Money market funds are a type of mutual fund developed in the 1970s as an option for investors to purchase a pool of securities that generally provided higher returns than interest-bearing bank accounts. They have since grown significantly and currently hold more than $2.9 trillion in assets, the majority of which is in institutional funds. There are many kinds of money market funds, including ones that invest primarily in government securities, tax-exempt municipal securities, or corporate debt securities. Money market funds that primarily invest in corporate debt securities are referred to as prime funds.
In response to the 2007-2008 financial crisis, the Commission adopted a series of amendments to its rules on money market funds in 2010 that were designed to make money market funds more resilient by reducing the interest rate, credit, and liquidity risks of their portfolios.
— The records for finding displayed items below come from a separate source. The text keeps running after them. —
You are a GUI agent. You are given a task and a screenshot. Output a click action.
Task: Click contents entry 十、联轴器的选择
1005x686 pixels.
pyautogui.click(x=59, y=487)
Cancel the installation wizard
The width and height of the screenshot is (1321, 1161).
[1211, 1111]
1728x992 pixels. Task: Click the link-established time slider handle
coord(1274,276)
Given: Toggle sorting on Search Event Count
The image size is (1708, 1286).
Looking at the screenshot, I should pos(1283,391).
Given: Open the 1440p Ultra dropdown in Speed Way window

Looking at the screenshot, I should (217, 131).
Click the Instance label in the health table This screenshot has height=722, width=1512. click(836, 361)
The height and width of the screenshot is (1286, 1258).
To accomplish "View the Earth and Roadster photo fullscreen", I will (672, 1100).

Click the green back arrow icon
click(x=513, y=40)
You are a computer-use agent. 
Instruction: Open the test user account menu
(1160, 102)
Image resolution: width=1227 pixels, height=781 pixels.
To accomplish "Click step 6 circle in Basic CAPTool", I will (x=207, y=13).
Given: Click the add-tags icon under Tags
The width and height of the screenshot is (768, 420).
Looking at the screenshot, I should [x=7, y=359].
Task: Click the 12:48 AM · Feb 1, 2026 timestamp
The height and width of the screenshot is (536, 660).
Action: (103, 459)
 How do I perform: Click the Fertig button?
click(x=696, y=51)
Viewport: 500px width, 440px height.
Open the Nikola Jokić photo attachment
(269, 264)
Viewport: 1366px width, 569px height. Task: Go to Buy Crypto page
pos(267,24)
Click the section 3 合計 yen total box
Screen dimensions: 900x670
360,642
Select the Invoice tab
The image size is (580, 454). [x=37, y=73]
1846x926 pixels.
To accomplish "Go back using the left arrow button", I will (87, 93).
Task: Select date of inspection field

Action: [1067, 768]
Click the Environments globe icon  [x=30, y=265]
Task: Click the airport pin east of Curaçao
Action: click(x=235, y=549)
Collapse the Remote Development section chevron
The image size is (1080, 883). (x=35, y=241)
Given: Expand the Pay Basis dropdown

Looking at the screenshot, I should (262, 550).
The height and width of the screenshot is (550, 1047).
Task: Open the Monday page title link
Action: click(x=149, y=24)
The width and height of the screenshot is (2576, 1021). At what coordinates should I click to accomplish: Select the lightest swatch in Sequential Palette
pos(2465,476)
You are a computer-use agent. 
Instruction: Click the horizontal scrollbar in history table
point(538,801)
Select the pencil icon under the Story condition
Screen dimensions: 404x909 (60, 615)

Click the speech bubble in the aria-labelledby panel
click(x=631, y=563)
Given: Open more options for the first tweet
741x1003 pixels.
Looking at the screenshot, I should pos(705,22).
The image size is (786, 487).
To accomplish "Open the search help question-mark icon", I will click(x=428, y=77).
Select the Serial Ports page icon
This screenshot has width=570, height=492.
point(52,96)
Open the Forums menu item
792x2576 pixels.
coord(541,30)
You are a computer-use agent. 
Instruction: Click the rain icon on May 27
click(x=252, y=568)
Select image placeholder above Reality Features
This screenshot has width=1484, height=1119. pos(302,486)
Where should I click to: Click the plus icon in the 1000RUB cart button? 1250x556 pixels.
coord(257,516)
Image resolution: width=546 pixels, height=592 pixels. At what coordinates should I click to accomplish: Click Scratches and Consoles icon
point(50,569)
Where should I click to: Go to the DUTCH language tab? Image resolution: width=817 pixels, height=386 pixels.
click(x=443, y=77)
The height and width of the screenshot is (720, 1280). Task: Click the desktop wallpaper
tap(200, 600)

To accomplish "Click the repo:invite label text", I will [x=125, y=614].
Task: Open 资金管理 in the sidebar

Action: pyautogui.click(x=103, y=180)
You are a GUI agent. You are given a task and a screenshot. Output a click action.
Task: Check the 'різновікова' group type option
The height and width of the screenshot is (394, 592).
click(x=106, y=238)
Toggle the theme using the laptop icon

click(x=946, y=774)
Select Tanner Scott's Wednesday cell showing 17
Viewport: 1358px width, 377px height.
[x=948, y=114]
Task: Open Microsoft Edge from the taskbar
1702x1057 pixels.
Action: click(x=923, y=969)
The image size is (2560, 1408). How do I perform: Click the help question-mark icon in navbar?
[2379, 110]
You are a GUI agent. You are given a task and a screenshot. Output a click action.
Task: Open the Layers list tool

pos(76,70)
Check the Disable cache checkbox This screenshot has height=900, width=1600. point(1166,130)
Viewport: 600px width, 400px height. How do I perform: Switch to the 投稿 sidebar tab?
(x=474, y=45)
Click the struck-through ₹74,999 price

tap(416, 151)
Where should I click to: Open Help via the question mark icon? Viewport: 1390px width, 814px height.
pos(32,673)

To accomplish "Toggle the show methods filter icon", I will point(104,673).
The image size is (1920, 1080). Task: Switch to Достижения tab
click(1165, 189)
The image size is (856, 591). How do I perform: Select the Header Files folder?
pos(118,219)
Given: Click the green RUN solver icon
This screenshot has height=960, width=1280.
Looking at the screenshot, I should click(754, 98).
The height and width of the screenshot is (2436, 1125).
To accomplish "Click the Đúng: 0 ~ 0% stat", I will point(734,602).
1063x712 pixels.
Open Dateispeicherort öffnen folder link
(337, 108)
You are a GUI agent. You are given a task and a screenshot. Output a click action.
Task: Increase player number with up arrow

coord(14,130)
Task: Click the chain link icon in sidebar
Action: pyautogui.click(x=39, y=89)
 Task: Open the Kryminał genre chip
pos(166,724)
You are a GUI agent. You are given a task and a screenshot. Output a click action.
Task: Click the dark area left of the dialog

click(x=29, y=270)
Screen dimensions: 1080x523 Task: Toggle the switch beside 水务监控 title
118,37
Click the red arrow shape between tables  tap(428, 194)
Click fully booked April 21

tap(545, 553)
Although these reforms improved money market fund resiliency, the Commission said at the time that it would continue to consider whether further, more fundamental changes to money market fund regulation might be warranted. Accordingly, on June 5, 2013, the Commission voted unanimously to propose additional measures that would reform the way that money market funds operate to make them less susceptible to runs that could harm investors.
The SEC’s proposal includes two principal alternative reforms that could be adopted alone or in combination. One alternative would require a floating net asset value (NAV) for prime institutional money market funds. The other alternative would allow the use of liquidity fees and redemption gates in times of stress. The proposal also includes additional diversification and disclosure measures that would apply under either alternative.